> [What you will do]: Would you find each line in the entries below with the string "Locate" and copy it?

> [Working data]:

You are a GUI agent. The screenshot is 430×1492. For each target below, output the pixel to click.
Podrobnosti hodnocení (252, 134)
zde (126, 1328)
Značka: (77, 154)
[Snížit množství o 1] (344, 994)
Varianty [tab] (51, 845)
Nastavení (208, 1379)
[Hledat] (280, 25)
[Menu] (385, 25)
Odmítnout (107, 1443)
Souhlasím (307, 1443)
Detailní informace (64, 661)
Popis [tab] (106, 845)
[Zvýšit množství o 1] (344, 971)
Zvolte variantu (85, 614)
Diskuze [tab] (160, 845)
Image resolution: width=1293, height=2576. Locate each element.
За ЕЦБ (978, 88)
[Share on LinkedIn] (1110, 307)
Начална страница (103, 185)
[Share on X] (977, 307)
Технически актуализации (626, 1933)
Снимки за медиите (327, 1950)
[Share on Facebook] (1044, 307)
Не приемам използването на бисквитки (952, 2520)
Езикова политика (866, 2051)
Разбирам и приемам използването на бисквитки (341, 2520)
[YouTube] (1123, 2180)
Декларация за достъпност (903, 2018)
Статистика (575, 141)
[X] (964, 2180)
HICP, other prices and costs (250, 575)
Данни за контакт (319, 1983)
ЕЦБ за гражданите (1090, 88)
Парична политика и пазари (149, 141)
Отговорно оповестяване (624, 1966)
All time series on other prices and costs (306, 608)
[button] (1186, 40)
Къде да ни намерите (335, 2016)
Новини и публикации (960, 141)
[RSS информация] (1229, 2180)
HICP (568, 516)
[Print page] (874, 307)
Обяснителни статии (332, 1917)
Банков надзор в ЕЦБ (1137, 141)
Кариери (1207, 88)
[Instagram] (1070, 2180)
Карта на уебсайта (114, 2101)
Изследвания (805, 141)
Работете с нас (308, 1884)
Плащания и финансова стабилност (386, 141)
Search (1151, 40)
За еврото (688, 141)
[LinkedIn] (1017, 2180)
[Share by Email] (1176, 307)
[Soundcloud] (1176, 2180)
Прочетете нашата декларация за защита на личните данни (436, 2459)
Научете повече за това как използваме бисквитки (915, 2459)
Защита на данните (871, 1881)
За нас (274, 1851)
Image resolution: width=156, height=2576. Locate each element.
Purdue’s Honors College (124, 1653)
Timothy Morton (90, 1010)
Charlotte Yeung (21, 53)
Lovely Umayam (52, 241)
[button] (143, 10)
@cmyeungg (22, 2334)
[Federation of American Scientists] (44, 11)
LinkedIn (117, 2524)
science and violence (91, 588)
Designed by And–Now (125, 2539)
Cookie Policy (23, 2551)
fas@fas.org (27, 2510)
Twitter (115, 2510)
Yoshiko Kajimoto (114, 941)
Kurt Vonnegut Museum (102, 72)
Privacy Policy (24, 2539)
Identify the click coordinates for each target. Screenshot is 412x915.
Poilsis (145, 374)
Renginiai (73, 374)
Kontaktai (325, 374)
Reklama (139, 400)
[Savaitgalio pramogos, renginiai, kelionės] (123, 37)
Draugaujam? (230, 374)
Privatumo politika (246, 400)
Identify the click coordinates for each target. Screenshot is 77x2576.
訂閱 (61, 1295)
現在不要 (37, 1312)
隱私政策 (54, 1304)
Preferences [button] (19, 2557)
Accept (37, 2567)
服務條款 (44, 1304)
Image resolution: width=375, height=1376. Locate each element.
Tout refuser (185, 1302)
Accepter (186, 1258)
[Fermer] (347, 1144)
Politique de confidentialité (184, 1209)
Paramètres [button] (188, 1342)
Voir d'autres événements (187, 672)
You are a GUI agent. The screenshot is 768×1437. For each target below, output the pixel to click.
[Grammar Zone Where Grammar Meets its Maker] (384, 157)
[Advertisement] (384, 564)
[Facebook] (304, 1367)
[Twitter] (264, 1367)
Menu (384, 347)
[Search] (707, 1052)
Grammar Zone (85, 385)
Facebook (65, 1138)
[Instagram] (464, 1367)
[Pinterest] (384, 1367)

> [Your solution]:
Image resolution: width=1293, height=2576. Locate each element.
Image resolution: width=156, height=2576. Locate each element.
Image resolution: width=375, height=1376. Locate each element.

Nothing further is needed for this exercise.